**What to produce**
Turn the rows below into a numbered list, starting at the line that contains "Task: Choose the R.LGD战队击杀图标" and ending at the last line of the rows. Skip blank lines and leave the pictures out.

**Task inputs**
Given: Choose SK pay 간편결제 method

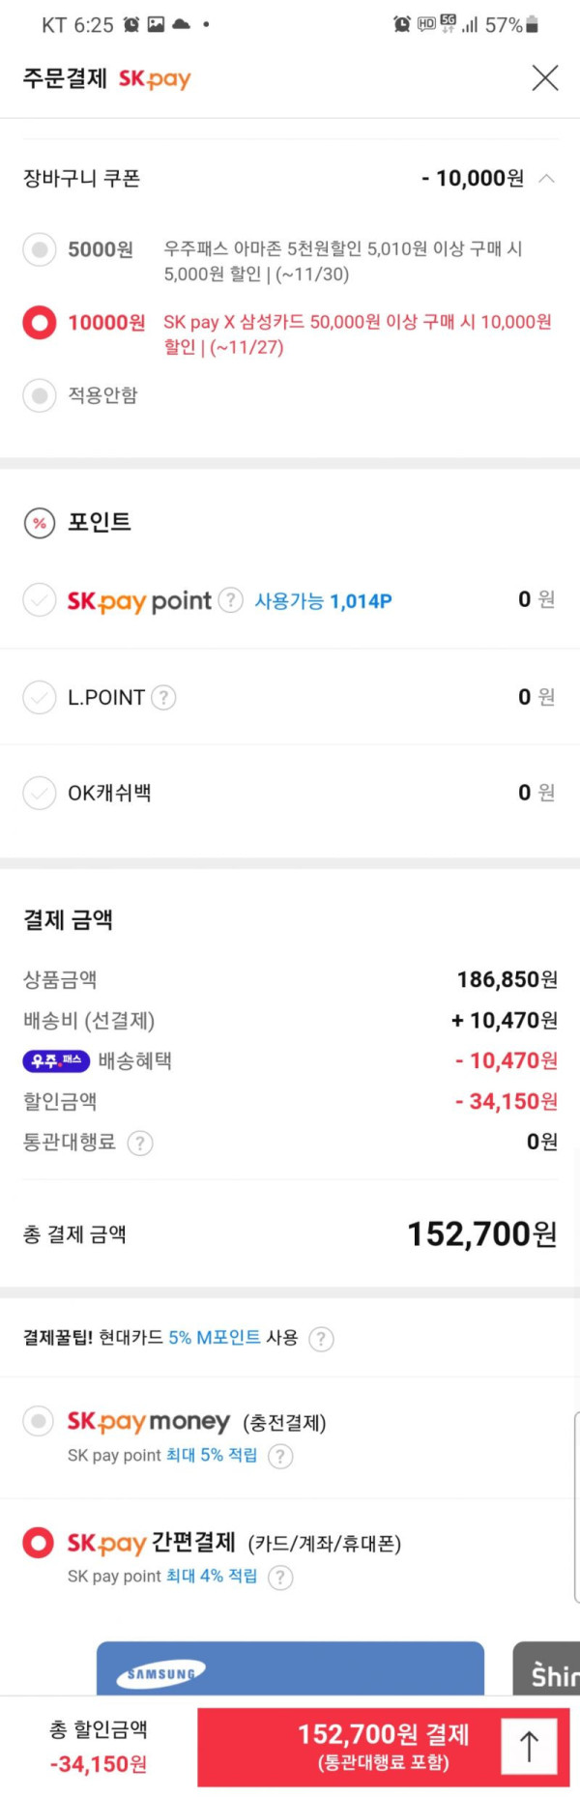Looking at the screenshot, I should [39, 1542].
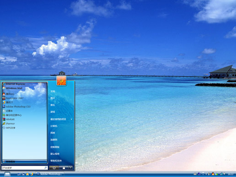Open the QQ penguin program in Start menu

coord(8,94)
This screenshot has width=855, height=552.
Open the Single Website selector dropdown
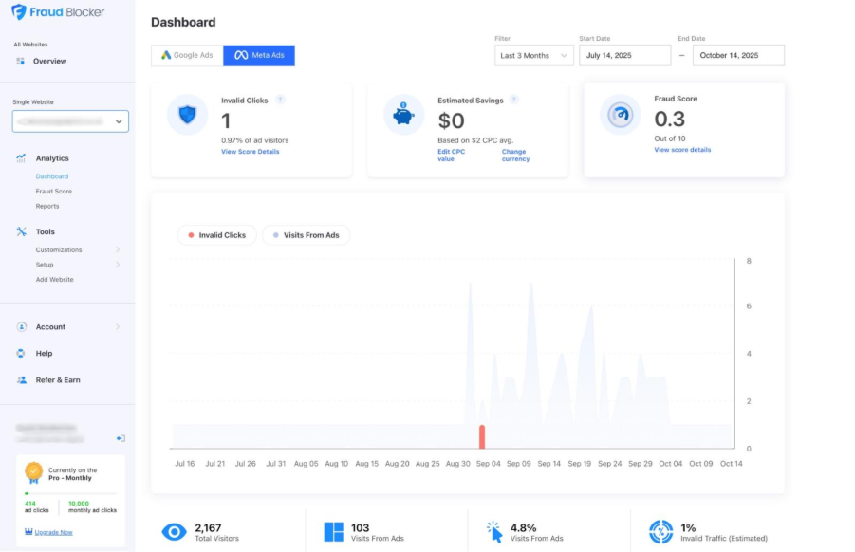(x=70, y=120)
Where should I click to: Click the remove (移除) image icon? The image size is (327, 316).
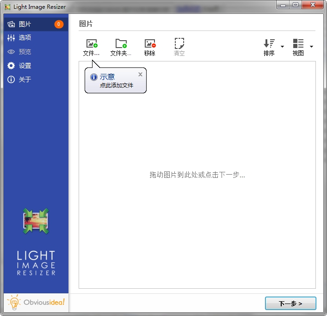pos(150,44)
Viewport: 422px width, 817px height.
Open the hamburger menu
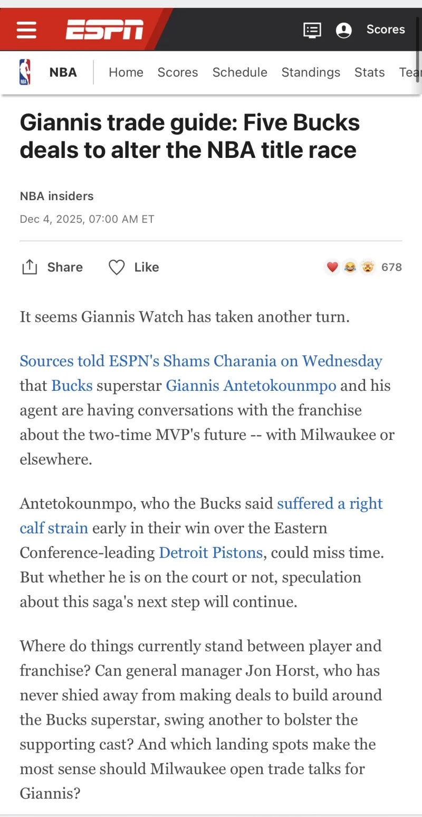tap(26, 30)
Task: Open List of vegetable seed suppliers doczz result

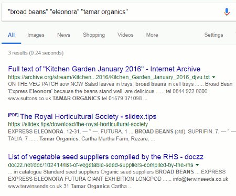Action: 105,157
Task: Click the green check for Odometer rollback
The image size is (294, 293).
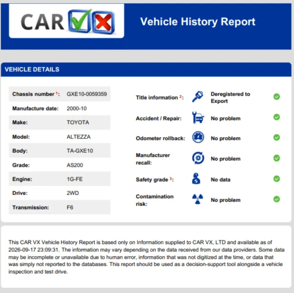Action: pos(276,137)
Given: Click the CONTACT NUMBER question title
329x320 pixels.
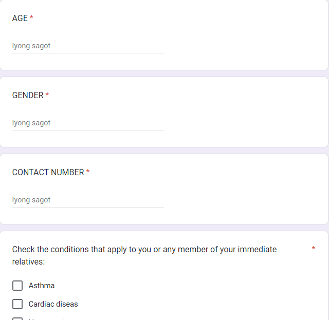Looking at the screenshot, I should (48, 172).
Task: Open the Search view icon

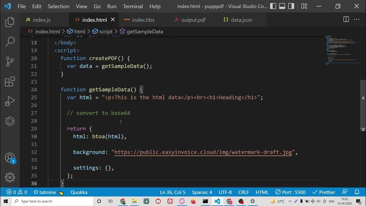Action: click(10, 42)
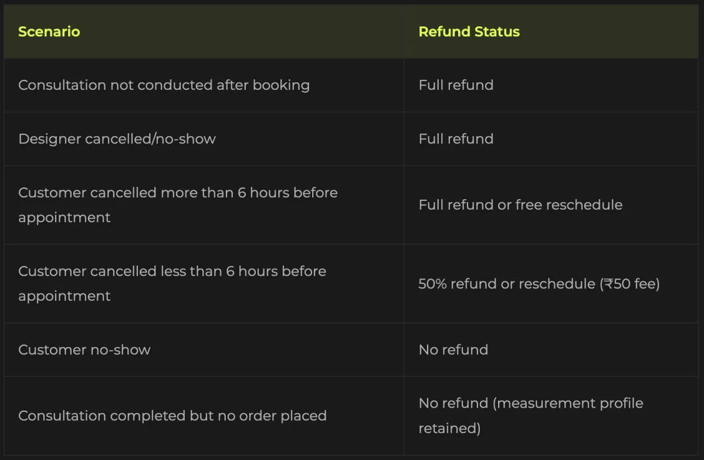
Task: Click the 'Full refund or free reschedule' cell
Action: [520, 205]
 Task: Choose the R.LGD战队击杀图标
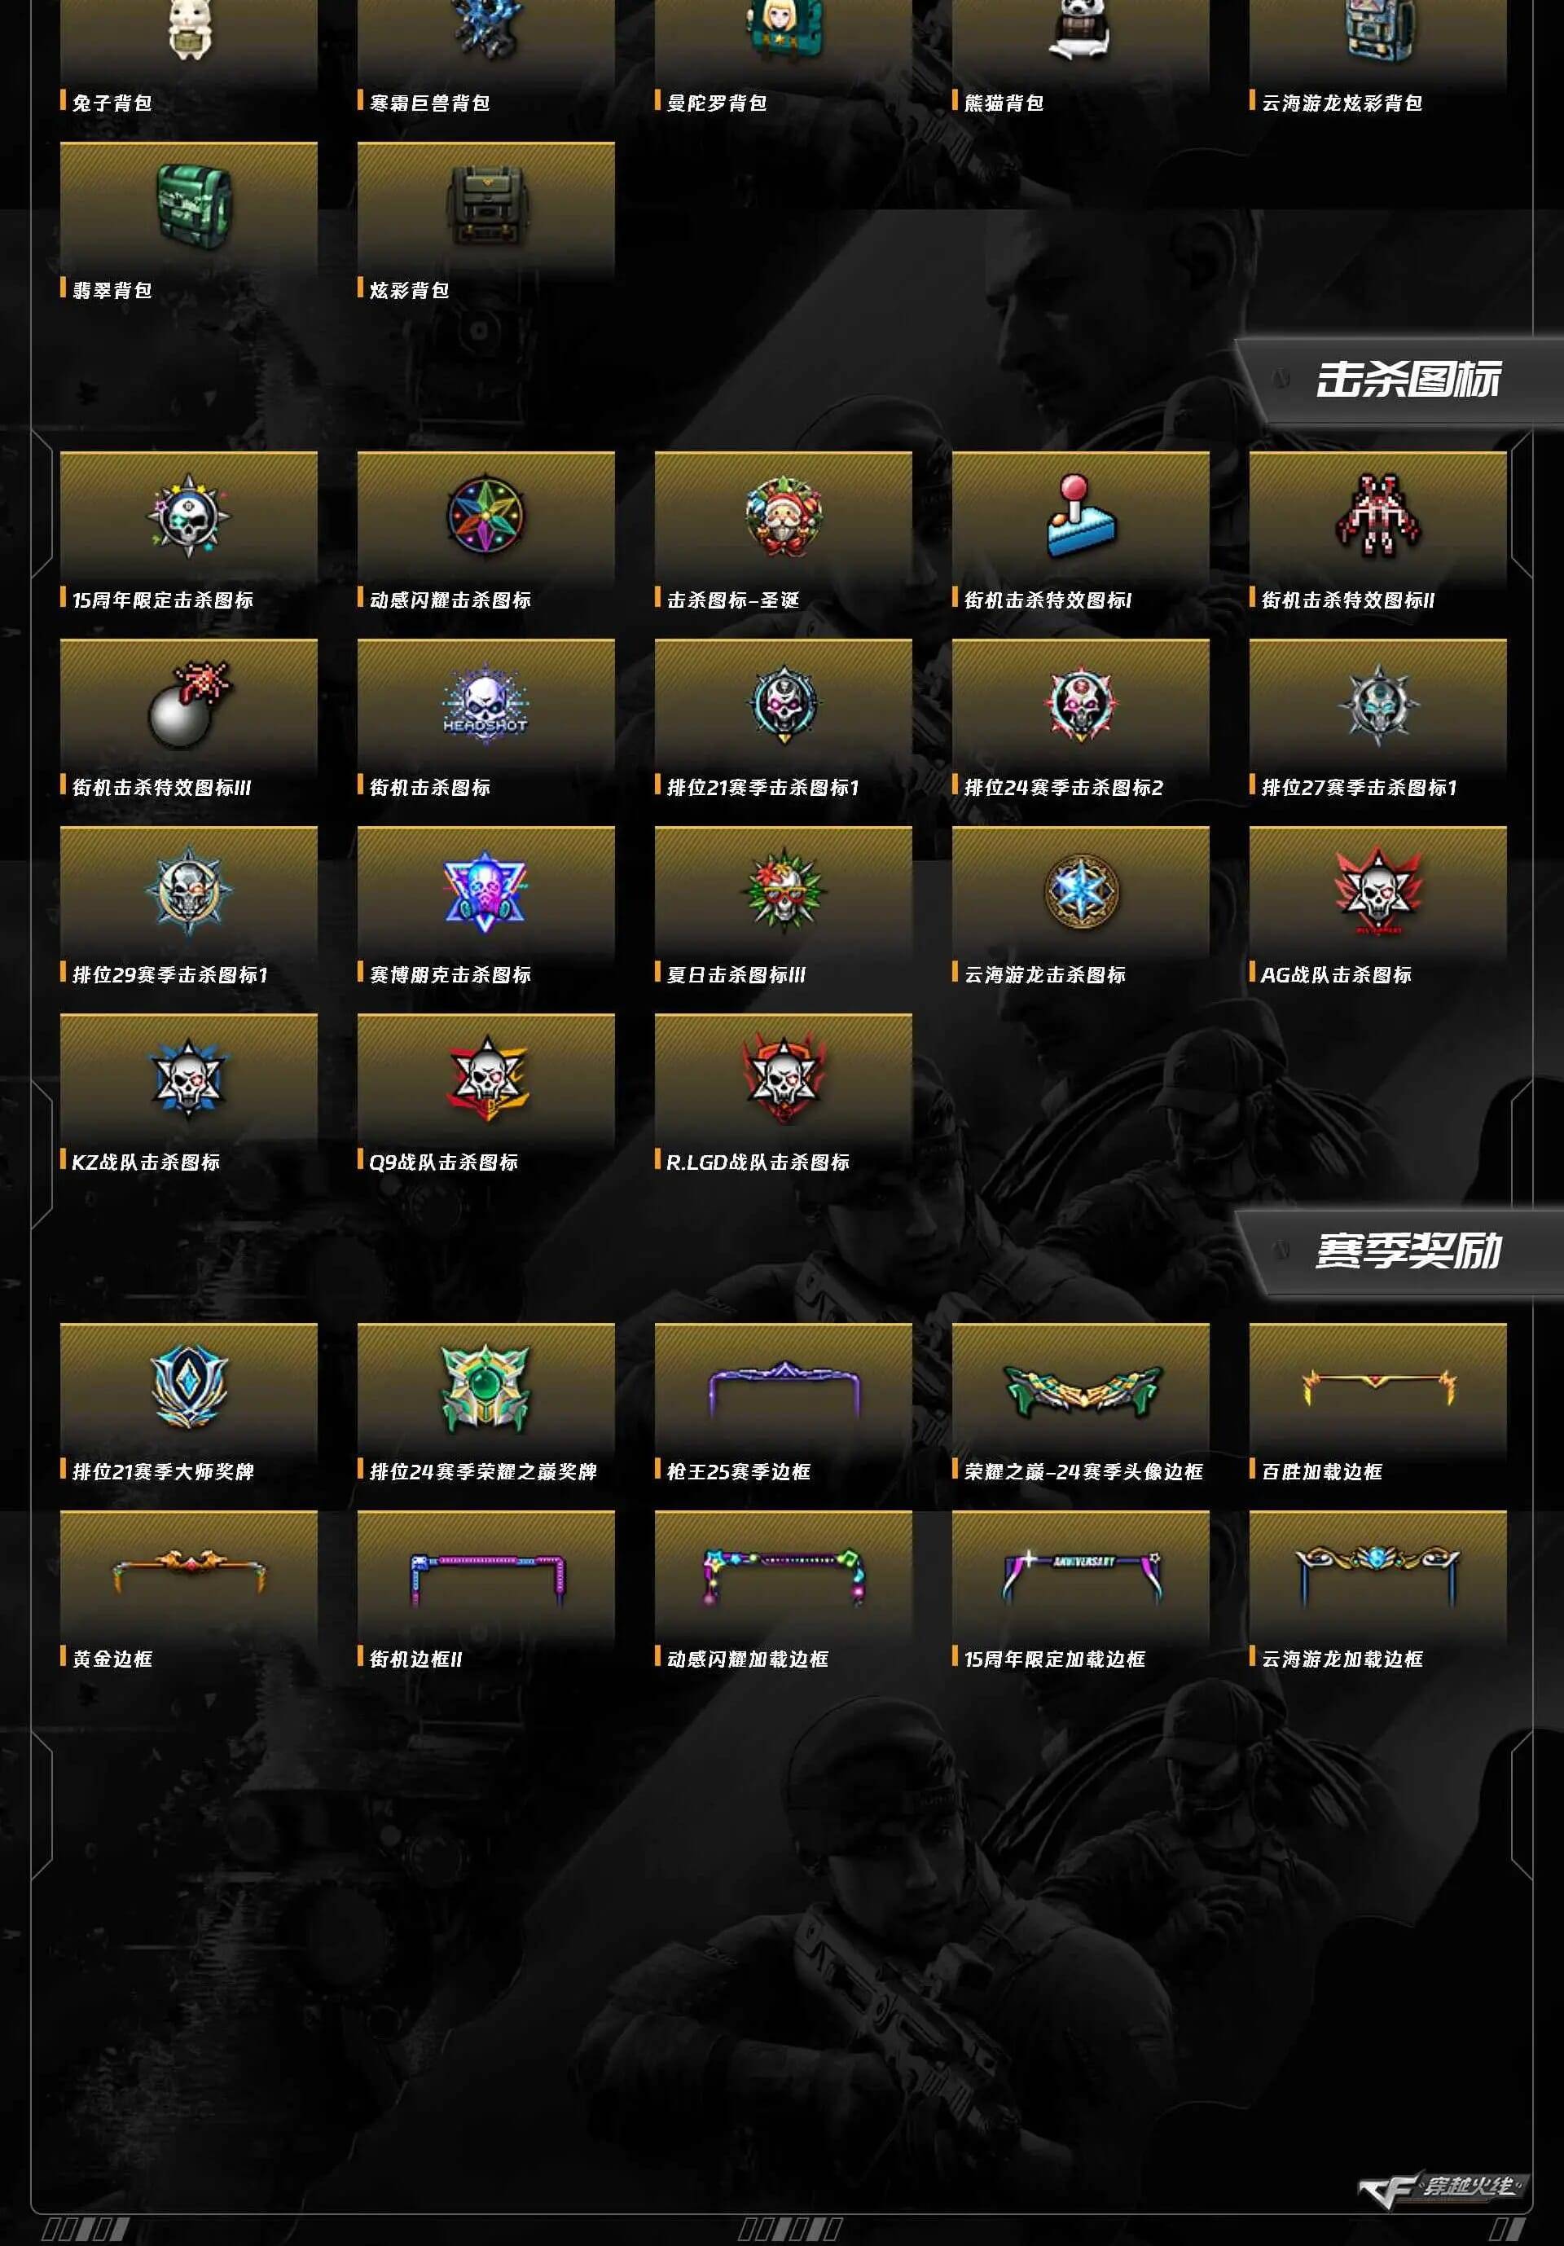(783, 1079)
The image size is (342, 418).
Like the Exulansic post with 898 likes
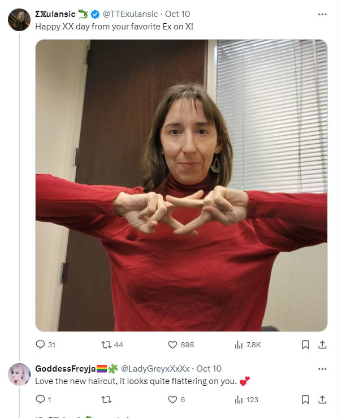[181, 344]
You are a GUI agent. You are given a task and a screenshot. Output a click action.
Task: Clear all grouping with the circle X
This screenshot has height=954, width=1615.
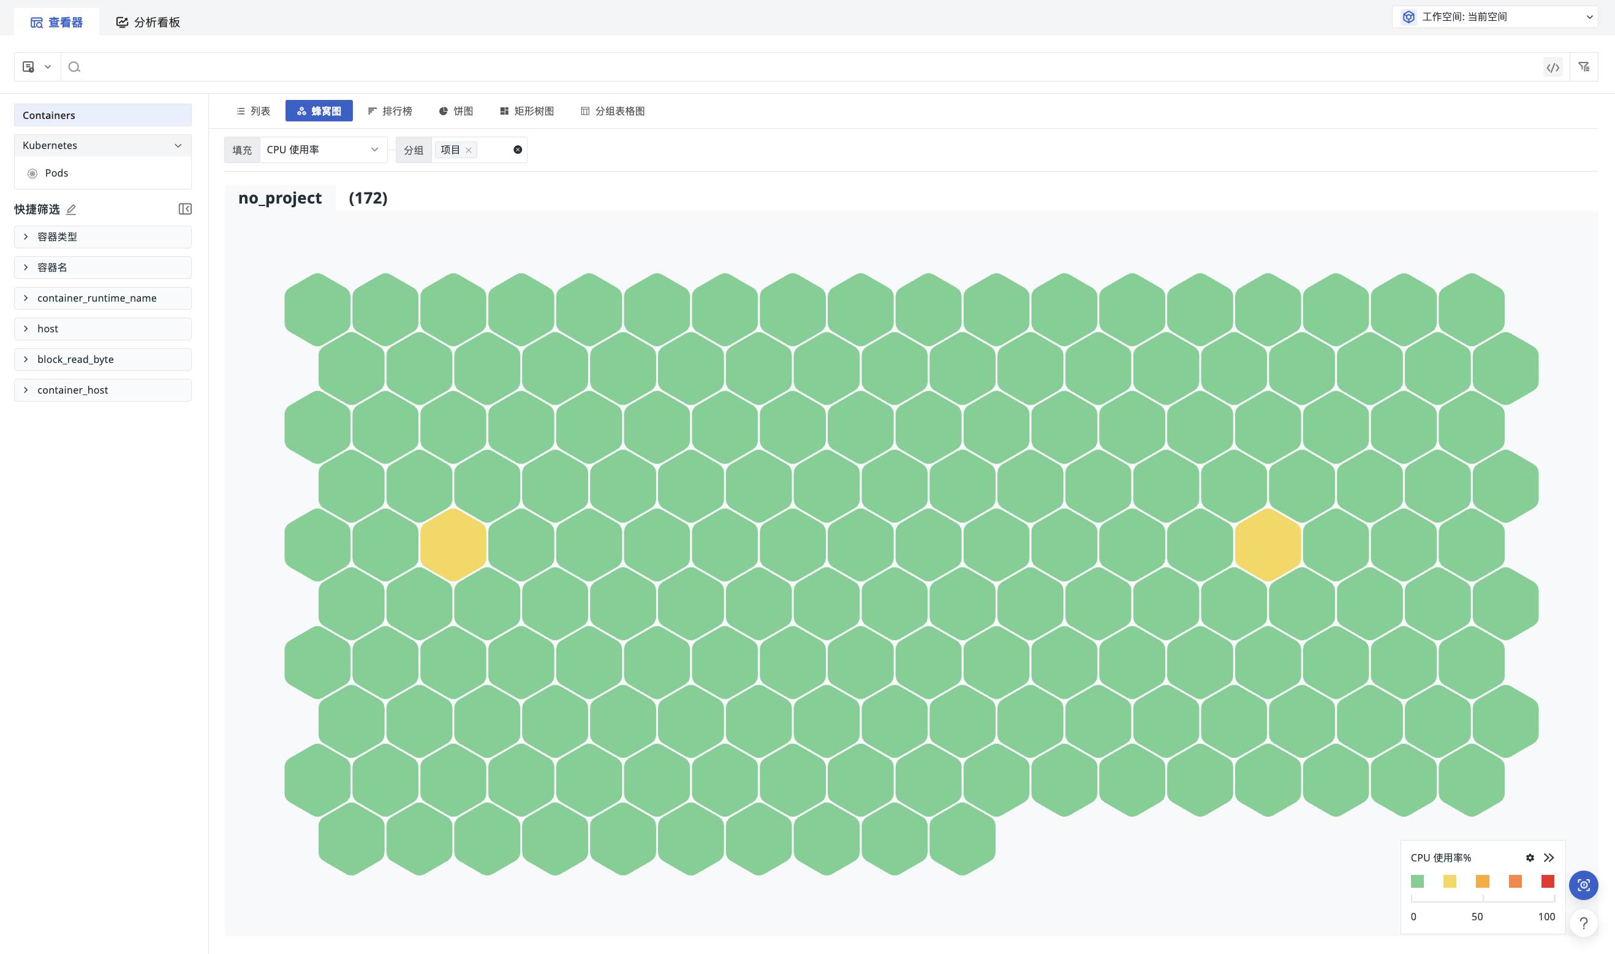(518, 150)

**Solution to the exercise**
1.  Task: Choose the R.LGD战队击杀图标
2. (783, 1079)
3. The image size is (342, 418).
4. Like the Exulansic post with 898 likes
5. [181, 344]
6. You are a GUI agent. You are given a task and a screenshot. Output a click action.
7. Task: Clear all grouping with the circle X
8. This screenshot has height=954, width=1615.
9. (518, 150)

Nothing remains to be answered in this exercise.